- ЗАДАНИЕ -
Перепишите слово в слово кусок из отрывка «Азбуки» ниже: от слов «А ведь тиранить» до слов «и 71-я Street.».

- ПРЕДЛОЖЕННЫЙ ОТРЫВОК -

::::::::::

Азбука. «Император» и другие мнения - Лимонов Эдуард Вениаминович. Страница 22
Слава Богу до власти я не дорвался. Не пришлось никого тиранить.
А ведь тиранить бы пришлось, и я бы выполнял свою работу честно.
Грубый я стал человек и не нежный. Грубый, потому что старый, циничный. Ужасный, ругаюсь матом, даже в одиночестве.
В зрелом возрасте я пытался понять цель и предназначение вида человеческого. В наше время на такое не замахиваются. Временами я был так близок к разгадке тайны человека, что голова кружилась от восторга.
В наше время на такое даже не замахиваются.
Я бы с удовольствием стрелял в людей. Лично, сам.
Храбрые гомики на крыше. Шмаков, Минц + Леночка загорают на крыше, которую видно из моего окна. Это 1977 год. Я живу в отеле дипломат на Brodway и 71-я Street.
Шмаков и Минц умерли от AIDS.
Я жив, я человек книги.
Мой замок сгорел в 1915 году.
Скорее всего подожгли крестьяне, остались плохие фотографии. Мой прадед Иван Александрович Звегинцев — тайный советник, кавалергард, генерал-лейтенант, губернатор, англофил (замок был построен в готическом стиле) есть фотографии где он в эполетах с английским морщинистым dog + тросточка, умер в 1913. И я, скиталец, солёный правнук.
«Хулиган-нацбол Эдуард Лимонов с громадьём фантастических проектов.»
Мои проекты не фантастические, они должны быть реализованы сейчас, просто я живу на 25 лет (как минимум) впереди Вас, червей! Пресмыкающиеся!
Ну чего, я был такой же урод, как все эти ребята 70-х годов, мои сверстники. Как Дэвид Боуи и прочие «извращенцы». Наркотики, секс…
Не в эту, а в прошлую ночь кто-то в комнате, где я сплю, прошумел крыльями. Я не испугался, а уютно заснул. Даже спокойно…
Если Вы думаете, что я пишу в моём ЖЖ добровольно, то Вы ошибаетесь. Меня загнали в ЖЖ как в клетку, поскольку лишили всех возможностей заниматься политикой.
Общественность, я полагаю, уже убедилась, что я предпочитаю радикальные решения. Поскольку только радикальные решения решают проблему. Половинчатые, компромиссные, только её мучительно откладывают.
Нужно было решить украинскую проблему безжалостной интервенцией сразу в феврале 2014 года. От нас точно также отвернул бы морды «цивилизованный» мир, но у нас не было бы «проблемы Украины». Проблема была бы такого же размера как Крым.
Не нужно жаловаться и просить. Нужно шествовать с достоинством как слон в экзотической попоне через их жалкую деревушку.
Я чувствую себя как на льдине в бушующем океане. Рано или поздно всё равно смоет.
Я вроде Чаадаева сегодня. Я есть и мои идеи широко распространены. Мне позволено писать на сайтах и порталах. Однако писать обо мне — нежелательно.

::::::::::

- ЗАПИСАННЫЙ МАТЕРИАЛ -
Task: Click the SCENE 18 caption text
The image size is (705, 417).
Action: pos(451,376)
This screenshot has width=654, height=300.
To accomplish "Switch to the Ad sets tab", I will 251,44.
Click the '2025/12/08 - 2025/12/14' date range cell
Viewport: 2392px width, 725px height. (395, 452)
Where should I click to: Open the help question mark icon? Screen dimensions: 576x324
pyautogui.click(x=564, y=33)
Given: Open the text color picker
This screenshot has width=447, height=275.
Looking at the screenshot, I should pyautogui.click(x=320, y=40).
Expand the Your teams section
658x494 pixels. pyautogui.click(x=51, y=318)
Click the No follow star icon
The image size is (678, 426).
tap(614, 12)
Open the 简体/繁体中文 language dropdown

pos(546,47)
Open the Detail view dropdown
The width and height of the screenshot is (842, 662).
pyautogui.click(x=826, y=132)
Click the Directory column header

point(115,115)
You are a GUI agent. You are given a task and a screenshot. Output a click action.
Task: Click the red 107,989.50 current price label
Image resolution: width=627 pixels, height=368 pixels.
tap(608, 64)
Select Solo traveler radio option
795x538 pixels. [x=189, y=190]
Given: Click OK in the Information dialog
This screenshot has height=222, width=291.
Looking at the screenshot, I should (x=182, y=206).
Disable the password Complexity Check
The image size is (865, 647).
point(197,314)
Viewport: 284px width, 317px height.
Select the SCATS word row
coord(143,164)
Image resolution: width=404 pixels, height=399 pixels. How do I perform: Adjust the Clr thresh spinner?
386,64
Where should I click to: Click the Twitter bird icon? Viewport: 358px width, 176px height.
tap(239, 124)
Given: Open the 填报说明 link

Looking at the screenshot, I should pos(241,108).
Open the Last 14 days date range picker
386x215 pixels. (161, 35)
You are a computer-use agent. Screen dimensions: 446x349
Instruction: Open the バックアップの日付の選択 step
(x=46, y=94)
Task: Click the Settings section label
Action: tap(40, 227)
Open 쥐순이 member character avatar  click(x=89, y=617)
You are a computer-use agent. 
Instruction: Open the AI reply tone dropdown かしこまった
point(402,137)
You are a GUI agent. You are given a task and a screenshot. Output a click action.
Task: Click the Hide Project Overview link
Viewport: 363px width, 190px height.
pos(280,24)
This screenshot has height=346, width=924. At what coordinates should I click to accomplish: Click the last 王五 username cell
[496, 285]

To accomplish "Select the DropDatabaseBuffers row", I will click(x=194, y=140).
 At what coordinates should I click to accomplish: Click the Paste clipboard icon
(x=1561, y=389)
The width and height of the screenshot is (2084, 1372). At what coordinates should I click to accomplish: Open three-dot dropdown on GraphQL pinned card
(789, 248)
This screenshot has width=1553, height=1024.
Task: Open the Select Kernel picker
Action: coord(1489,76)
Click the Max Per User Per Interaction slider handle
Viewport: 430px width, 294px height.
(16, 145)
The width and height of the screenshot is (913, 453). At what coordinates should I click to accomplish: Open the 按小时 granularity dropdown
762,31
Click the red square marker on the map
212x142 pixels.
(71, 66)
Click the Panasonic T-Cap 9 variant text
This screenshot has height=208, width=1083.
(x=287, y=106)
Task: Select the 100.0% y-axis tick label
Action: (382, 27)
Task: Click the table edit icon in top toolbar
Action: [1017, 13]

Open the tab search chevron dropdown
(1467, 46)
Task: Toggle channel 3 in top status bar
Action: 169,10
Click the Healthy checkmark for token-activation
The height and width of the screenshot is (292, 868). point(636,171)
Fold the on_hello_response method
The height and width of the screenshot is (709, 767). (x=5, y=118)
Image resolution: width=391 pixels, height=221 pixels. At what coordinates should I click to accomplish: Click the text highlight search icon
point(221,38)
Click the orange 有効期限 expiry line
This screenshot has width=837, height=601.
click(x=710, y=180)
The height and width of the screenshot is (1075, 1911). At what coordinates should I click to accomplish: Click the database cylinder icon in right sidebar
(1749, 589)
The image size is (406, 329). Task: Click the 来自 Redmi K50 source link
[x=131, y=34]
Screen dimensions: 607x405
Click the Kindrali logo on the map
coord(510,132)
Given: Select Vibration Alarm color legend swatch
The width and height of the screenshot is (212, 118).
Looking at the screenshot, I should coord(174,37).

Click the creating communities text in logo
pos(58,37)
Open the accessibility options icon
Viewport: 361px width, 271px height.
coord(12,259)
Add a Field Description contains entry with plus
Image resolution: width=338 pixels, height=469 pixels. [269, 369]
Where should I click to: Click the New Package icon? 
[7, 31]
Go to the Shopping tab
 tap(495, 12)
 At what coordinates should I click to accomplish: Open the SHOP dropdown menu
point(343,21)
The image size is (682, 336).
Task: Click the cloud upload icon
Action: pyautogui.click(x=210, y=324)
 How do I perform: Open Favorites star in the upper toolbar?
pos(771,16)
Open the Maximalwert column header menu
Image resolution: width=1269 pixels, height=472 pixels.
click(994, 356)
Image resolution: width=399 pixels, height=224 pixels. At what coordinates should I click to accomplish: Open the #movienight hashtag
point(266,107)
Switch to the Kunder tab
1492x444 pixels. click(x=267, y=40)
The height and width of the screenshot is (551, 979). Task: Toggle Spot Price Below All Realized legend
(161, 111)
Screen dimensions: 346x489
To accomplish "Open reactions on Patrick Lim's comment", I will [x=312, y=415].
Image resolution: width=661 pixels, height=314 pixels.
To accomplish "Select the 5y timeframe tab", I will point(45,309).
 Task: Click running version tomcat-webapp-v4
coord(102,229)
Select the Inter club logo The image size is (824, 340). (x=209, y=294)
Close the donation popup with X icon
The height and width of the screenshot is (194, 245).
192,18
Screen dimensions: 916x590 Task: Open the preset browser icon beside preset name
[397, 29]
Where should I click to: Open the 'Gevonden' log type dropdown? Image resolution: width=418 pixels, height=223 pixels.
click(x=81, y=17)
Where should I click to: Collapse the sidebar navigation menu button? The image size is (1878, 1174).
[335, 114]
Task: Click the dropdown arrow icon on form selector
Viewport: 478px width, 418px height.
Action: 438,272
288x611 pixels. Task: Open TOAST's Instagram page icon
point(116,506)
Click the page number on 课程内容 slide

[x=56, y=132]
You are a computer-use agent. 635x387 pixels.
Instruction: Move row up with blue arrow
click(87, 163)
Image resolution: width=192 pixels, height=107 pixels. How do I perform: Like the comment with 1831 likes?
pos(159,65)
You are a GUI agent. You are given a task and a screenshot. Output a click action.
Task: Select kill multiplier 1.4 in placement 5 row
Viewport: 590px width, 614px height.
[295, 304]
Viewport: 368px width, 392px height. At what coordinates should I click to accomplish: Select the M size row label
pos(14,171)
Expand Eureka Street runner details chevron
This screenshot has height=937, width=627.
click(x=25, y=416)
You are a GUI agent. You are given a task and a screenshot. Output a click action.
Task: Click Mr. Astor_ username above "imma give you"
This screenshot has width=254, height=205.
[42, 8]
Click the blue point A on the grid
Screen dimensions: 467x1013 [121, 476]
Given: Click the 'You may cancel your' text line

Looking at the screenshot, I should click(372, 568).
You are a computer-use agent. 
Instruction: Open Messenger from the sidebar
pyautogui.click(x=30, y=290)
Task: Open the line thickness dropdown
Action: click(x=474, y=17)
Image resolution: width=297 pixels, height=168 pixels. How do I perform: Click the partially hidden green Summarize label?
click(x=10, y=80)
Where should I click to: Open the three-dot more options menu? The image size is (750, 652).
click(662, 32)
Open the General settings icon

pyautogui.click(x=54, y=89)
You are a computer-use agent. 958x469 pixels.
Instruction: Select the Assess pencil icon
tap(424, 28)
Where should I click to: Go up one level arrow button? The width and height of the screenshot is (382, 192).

::::::::::

- ОТВЕТ -
А ведь тиранить бы пришлось, и я бы выполнял свою работу честно.
Грубый я стал человек и не нежный. Грубый, потому что старый, циничный. Ужасный, ругаюсь матом, даже в одиночестве.
В зрелом возрасте я пытался понять цель и предназначение вида человеческого. В наше время на такое не замахиваются. Временами я был так близок к разгадке тайны человека, что голова кружилась от восторга.
В наше время на такое даже не замахиваются.
Я бы с удовольствием стрелял в людей. Лично, сам.
Храбрые гомики на крыше. Шмаков, Минц + Леночка загорают на крыше, которую видно из моего окна. Это 1977 год. Я живу в отеле дипломат на Brodway и 71-я Street.